03 November 2009

Sack Cloth

Next week I will find myself sitting down with some of the higher echelons of the Conservative Party in London. The Serf now moves in powerful circles!! So much so that I have been looking for a new suit.

Why, I hear you ask, are such people asking the Coffee Serf to attend dinner. Is it that on the eve of taking power they are worried that the coffee is not up to scratch in Westminster? Could it be that the latest expense scandal has meant that people with taste are now reduced to drinking an Instant. Ironic I thought, that the current batch of MP's are wearing sack-cloth - not too dissimilar to the material from which our delicious brew emanates.

12 October 2009

The Post Hoc Ergo Propter Hoc Fallacy

Because I do this, does not necessarily give rise to that. It may have happened anyway!!

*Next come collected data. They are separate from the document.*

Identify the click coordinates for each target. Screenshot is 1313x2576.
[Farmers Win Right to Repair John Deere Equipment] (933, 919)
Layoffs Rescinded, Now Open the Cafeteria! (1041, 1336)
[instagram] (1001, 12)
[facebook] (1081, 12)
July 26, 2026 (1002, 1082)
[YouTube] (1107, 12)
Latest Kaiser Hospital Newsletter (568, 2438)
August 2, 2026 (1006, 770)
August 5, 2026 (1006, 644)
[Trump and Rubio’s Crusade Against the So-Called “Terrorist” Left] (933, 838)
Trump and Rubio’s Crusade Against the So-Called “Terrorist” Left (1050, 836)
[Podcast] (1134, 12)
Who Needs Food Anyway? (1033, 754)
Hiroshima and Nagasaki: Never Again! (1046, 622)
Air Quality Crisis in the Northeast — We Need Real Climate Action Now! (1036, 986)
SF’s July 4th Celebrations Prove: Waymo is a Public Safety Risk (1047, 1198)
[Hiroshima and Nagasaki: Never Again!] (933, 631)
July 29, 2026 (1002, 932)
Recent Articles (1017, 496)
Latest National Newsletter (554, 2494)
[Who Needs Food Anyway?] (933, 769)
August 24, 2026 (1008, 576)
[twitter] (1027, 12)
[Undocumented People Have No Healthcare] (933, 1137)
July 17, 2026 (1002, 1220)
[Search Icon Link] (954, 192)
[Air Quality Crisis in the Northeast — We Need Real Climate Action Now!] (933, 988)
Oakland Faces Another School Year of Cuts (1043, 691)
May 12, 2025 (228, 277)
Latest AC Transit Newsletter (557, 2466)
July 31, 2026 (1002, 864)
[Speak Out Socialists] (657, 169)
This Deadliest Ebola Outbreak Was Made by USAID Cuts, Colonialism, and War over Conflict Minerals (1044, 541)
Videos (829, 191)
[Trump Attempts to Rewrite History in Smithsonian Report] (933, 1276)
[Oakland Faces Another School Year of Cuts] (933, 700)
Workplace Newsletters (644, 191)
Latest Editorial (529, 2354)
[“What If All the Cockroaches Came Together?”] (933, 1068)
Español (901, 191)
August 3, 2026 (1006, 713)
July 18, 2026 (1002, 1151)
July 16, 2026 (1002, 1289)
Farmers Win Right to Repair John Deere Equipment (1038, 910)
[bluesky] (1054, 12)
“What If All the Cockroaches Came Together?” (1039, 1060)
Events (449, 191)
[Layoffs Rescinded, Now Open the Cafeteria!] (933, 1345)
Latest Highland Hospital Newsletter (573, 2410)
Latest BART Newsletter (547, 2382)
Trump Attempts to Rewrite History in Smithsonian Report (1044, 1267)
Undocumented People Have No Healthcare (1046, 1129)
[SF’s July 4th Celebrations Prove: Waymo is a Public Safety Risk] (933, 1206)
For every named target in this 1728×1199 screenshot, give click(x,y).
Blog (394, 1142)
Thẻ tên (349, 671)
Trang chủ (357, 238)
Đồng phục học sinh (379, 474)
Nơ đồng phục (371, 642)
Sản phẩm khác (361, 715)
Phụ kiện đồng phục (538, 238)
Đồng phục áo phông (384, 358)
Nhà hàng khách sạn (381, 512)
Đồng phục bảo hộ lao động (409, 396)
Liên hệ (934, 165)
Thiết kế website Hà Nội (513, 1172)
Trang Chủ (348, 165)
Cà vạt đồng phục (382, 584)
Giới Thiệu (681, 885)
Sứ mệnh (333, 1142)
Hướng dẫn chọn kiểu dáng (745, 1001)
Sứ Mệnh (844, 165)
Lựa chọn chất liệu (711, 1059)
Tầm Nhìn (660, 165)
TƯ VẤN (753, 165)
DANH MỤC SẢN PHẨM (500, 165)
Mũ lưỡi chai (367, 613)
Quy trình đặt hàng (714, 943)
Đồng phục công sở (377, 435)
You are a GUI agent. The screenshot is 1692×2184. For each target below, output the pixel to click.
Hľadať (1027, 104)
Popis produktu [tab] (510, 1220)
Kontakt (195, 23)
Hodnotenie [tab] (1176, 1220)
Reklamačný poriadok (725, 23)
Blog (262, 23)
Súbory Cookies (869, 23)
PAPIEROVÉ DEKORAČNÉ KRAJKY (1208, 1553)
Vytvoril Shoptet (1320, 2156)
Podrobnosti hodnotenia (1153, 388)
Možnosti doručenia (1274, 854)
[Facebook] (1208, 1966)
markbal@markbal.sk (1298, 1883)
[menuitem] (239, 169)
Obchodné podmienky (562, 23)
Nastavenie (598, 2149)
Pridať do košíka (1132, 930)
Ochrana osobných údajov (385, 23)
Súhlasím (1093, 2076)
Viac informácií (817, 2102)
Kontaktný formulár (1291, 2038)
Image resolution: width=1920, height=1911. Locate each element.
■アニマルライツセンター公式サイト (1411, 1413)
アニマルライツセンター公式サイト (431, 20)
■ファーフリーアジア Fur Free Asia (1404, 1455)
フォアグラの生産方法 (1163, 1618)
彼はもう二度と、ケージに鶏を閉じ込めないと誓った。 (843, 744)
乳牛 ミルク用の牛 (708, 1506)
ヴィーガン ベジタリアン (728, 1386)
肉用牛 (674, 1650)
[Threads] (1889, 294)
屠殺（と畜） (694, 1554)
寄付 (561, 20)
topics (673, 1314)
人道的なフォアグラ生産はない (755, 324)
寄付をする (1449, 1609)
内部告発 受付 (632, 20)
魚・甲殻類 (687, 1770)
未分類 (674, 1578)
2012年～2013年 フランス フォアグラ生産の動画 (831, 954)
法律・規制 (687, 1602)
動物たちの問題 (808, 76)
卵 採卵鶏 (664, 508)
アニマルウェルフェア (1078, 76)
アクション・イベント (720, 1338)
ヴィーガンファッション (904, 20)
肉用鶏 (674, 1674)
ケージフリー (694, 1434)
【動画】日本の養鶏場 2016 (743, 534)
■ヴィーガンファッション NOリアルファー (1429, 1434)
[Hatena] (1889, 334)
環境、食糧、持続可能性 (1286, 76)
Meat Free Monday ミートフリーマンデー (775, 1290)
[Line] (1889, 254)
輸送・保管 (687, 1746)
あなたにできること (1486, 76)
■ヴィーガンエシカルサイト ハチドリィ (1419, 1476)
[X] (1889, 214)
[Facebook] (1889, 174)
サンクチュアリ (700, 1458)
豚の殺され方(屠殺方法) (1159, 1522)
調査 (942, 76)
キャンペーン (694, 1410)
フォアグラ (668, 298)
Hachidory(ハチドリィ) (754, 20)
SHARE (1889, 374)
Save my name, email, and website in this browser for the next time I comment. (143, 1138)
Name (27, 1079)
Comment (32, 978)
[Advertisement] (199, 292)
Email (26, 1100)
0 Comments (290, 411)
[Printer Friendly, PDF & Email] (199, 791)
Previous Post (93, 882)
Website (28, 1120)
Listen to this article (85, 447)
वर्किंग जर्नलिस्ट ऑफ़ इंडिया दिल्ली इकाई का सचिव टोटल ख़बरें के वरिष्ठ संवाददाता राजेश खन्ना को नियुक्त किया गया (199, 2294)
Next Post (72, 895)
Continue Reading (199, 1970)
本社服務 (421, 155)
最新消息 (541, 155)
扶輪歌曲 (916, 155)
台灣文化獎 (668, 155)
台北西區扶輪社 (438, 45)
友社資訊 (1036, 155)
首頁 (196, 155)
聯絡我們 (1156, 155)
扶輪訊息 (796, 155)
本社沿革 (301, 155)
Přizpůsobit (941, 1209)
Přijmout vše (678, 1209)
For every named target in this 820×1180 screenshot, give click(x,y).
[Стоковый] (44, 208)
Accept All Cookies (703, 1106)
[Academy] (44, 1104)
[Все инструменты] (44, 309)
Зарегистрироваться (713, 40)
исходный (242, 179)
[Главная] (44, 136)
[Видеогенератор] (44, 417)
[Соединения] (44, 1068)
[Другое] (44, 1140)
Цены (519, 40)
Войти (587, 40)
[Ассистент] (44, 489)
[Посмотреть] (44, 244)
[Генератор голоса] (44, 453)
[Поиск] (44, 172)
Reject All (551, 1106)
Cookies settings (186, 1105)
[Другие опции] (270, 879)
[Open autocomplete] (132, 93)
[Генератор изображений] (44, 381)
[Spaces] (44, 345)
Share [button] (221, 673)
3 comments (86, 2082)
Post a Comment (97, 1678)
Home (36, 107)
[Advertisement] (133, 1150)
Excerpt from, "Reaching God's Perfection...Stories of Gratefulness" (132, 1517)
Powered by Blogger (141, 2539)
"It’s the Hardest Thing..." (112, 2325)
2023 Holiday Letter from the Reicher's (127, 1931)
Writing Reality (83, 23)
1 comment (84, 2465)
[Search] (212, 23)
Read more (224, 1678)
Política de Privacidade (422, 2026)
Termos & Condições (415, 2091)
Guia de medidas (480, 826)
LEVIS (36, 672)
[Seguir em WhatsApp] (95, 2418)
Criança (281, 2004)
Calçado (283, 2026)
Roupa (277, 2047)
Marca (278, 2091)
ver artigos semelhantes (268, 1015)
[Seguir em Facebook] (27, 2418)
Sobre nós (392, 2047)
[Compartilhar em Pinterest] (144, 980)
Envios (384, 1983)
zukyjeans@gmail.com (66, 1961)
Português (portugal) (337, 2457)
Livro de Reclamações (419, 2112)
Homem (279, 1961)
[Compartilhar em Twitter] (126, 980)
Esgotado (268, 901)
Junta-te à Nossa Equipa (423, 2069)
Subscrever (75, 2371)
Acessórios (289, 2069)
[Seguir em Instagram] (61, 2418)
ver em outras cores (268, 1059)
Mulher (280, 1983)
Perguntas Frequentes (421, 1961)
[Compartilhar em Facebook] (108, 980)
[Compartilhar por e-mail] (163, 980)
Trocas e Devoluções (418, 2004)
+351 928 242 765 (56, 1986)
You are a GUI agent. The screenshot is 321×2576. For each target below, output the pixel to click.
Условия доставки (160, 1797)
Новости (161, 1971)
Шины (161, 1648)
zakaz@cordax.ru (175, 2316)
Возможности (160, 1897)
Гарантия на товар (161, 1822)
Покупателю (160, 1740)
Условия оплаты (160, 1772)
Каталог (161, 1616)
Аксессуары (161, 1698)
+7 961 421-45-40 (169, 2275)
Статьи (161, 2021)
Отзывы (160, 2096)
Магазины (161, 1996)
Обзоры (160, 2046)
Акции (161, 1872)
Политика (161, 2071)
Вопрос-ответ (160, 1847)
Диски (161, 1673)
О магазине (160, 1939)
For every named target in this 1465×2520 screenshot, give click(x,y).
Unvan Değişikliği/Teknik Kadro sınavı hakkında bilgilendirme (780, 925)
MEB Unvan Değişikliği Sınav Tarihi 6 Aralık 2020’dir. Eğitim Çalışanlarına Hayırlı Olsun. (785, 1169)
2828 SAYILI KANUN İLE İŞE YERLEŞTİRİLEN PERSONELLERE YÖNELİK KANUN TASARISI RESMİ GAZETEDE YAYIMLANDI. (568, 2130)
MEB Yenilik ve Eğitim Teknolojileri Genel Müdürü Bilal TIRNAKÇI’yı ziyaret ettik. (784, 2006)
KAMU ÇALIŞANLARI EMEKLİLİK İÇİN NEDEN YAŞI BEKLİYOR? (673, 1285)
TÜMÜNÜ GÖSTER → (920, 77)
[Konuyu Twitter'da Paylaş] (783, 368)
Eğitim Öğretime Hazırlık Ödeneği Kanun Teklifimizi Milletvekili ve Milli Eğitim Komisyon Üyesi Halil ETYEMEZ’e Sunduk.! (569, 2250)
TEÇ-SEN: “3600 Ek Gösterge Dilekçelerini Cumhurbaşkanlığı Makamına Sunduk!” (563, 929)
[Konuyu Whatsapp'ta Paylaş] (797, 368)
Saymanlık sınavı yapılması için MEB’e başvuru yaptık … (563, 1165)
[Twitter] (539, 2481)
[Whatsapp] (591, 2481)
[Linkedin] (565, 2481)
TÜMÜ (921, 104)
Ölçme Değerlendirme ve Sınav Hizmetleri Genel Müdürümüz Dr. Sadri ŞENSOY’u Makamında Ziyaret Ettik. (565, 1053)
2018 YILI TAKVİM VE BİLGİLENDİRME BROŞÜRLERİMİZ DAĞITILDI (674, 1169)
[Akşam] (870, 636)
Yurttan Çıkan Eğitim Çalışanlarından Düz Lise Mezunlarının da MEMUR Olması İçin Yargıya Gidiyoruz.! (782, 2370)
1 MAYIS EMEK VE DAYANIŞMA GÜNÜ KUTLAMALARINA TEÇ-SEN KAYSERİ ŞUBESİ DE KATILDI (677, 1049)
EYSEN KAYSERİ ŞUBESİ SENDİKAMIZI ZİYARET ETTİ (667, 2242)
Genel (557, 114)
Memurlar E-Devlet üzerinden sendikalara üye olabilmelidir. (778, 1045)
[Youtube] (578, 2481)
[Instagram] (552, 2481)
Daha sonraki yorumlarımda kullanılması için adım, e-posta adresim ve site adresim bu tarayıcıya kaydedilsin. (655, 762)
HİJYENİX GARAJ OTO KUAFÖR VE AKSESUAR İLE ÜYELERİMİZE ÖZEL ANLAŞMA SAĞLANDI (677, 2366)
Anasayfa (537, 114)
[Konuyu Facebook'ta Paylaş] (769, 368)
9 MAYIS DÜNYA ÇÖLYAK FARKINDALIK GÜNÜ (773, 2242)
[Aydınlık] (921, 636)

Believing that having a nice shiny espresso machine and a fancy packet of coffee is the reason that the establishment is busy is not always true. It could well be busy due to the competition being even worse!

I was in Gloucester at the weekend and after the usual traipsing around the shops on a busy Saturday, I thought I would treat myself to my favourite tipple, namely an Espresso con Panna. Eager in anticipation and salivating like Pavlov's dog, imagine my disappointment when I was handed my nectar. Oh dear! This coffee is probably one of the easiest coffees to make and this high street chain completely bastardised it. The cream had been ejected by flatulence and decorated the rim with just as much grace.

To add insult to injury, the cafe was packed - I fear more to do with their location than their product. The fancy adverts in the window purporting that their coffee was the best was indeed a fallacy.

03 September 2009

At the top of the mountain

We all stand on a peak whose height is determined by our experiences. Some stand on mighty mountains while others view the world from a lesser altitude.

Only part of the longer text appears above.